Recently, a number of high-profile accounts were hacked on Twitter in a scheme that managed to snag over $300,000 in Bitcoin from hoodwinked users. Twitter even shut down the affected accounts, blocking them from tweeting for a few hours until they could uncover more intel into what exactly happened.

What happened?

On July 15, a collection of verified accounts including celebrities, brands, and politicians “started tweeting out a message promoting a crypto giveaway, in which funds sent to a specified bitcoin wallet would return double the amount to the sender,” according to Social Media Today.

What were some of the compromised accounts? The 130 hacked profiles included, among others:

  • Kanye West
  • Joe Biden
  • Bill Gates
  • Apple
  • Jeff Bezos
  • Elon Musk
  • Uber
  • Mike Bloomberg
  • Barack Obama
  • Warren Buffet
  • Kim Kardashian

How did the hackers do it? Twitter says:

We believe attackers targeted certain Twitter employees through a social engineering scheme. […] The attackers successfully manipulated a small number of employees and used their credentials to access Twitter’s internal systems, including getting through our two-factor protections. As of now, we know that they accessed tools only available to our internal support teams to target 130 Twitter accounts. For 45 of those accounts, the attackers were able to initiate a password reset, login to the account, and send Tweets.
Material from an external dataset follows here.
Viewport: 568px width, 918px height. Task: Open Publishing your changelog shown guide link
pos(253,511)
According to Social Media Today:

[A] hacker going by the name of ‘Kirk’ was able to gain access to Twitter’s administration tools by first being added to Twitter’s internal Slack channel, where the details he needed had been posted in various exchanges. With this newfound access to Twitter’s control panel, Kirk claims to have first sought to sell usernames in the gaming community, where single letter handles (like @y, for example) are particularly popular.
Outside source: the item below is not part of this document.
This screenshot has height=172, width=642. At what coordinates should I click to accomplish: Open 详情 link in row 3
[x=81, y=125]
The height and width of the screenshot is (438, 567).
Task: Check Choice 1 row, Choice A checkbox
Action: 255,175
After recruiting other hackers to assist in his plan, Kirk began selling usernames on Wednesday morning, with the prices for the hacked profiles quickly rising rapidly throughout the day. Given that initial success, Kirk then turned his attention to taking control of celebrity accounts, through which he eventually claims to have netted around $180k from people that had been duped by the fake messages.

In the end, the ultimate reason for the breach was human error. It remains to be seen whether the hack will undermine trust in the tech giant.